The Eastern Cape ANC has admitted that its strategic coalition in the Nelson Mandela Bay metro was “not effective”.
This comes after the administration, formed after toppling former DA mayor Athol Trollip, was heavily criticised by President Cyril Ramaphosa last month.
Consisting of the ANC, United Democratic Movement (UDM) and the African Independant Congress (AIC), the coalition was formed amid heated infighting in the city council last year, with the DA accusing current mayor Mongameli Bobani of the UDM of being corrupt and claiming ANC councillor Andile Lungisa was the “backseat driver, driving Bobani’s decisions”.
ANC’s provincial leader and premier-candidate, Oscar Mabuyane, said while the situation was not ideal, the party would remain in the deal for the sake of service delivery.
Mabuyane said he agreed with Ramaphosa’s reservations. “[It’s] not that it is not working, but it is not optimal. It is not effective because you must do a lot of trade-offs among yourselves in order to arrive at a particular conclusion.
“So while we are busy trying to negotiate among ourselves, even to employ people [we] have to find consensus, which is sometimes not necessary.
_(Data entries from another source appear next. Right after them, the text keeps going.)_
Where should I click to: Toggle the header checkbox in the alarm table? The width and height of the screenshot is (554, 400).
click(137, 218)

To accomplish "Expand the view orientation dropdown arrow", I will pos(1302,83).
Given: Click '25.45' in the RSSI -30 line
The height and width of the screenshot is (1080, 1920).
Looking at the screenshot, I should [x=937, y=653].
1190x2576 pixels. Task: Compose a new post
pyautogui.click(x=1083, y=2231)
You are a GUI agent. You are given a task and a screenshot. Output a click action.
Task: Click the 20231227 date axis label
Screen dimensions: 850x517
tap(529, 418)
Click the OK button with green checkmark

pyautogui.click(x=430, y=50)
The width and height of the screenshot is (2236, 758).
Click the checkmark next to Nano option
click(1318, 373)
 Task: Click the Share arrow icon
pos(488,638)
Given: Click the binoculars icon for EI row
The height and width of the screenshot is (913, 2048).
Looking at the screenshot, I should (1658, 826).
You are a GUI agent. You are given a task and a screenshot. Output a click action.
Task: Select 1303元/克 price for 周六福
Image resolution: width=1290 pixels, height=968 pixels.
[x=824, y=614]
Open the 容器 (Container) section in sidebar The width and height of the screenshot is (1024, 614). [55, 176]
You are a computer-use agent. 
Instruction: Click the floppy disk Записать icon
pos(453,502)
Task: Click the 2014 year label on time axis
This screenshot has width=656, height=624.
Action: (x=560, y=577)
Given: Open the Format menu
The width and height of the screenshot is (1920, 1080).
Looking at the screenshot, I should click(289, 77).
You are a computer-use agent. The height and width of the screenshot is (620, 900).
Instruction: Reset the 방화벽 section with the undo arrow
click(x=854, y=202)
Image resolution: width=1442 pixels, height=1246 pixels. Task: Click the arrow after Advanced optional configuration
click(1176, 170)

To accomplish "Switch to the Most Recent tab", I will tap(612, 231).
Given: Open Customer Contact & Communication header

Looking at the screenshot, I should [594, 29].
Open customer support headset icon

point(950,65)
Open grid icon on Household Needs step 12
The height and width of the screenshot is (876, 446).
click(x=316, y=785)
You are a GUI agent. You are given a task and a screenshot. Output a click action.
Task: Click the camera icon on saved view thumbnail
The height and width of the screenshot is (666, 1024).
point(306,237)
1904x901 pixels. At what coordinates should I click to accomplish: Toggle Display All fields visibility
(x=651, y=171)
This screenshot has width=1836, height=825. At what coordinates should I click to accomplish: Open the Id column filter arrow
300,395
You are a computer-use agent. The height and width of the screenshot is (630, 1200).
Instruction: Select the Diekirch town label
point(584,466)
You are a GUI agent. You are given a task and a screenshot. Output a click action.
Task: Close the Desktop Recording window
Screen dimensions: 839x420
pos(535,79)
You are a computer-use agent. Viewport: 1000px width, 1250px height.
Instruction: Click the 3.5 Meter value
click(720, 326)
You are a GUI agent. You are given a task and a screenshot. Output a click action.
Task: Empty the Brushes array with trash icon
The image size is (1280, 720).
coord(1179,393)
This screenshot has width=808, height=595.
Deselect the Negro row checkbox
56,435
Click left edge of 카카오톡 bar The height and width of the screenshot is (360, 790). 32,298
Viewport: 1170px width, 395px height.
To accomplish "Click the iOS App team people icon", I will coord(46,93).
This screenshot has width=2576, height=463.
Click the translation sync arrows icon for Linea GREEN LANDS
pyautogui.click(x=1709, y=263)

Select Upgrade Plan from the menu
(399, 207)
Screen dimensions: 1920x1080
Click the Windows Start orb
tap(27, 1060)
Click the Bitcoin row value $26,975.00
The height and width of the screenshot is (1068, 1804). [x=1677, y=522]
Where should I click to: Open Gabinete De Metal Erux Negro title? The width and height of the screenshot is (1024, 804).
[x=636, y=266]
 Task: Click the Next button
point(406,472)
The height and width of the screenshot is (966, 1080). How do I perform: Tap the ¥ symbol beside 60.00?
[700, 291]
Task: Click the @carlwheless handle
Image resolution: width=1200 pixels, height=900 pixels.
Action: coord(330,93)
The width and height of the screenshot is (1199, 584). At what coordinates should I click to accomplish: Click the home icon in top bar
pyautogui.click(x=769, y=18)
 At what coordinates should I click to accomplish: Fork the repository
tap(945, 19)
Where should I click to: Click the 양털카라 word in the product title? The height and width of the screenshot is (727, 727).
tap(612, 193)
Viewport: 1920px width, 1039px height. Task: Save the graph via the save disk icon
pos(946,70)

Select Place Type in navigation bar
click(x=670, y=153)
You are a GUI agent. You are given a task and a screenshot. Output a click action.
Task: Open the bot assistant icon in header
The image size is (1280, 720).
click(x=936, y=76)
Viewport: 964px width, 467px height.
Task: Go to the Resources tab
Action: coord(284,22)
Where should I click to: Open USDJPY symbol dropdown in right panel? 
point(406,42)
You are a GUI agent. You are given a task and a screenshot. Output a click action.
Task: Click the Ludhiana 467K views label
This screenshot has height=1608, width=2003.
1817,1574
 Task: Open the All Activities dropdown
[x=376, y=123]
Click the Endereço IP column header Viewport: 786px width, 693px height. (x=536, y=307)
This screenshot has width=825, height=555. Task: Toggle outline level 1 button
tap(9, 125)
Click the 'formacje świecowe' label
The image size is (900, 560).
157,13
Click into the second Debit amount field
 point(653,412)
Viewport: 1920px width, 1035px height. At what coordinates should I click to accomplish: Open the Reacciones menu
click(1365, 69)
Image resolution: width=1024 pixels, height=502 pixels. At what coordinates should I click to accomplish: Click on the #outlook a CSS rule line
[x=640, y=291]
“So coalition in a fledgeling democracy is not ideal, because remember that all these other parties in the coalition they are using that platform as a stepping stone for themselves.”
Trollip was less forgiving of the situation, saying it was the ANC that was to blame for the failed coalition.
“People who are currently in that coalition are led by Bobani who is the most corrupt person I have ever come across and [Lungisa] who is basically the de facto mayor.
“They are running that council and they are just doing everything with absolute impunity, whether it is illegal or corrupt.
“Their performance has been so woeful: for example, last year we received a windfall allocation from Treasury because we spent 100% of our budget. Currently, this administration has spent 33% of their budget with a month-and-a-half to go before the end of their financial year, so they’re going to forfeit what they haven’t spent. The people of NMB [Nelson Mandela Bay] will be poorer under this poor coalition.”
Mabuyane said despite internal conflicts within the ANC and the scourge of factionalism, the party was ironing out its differences, hoping to salvage majority support in tomorrow’s election.
He said he expected a slight decline from the current 75% majority in the province.
“Definitely we are expecting a decline but we will still have a majority. Anything above 60% we will be grateful.”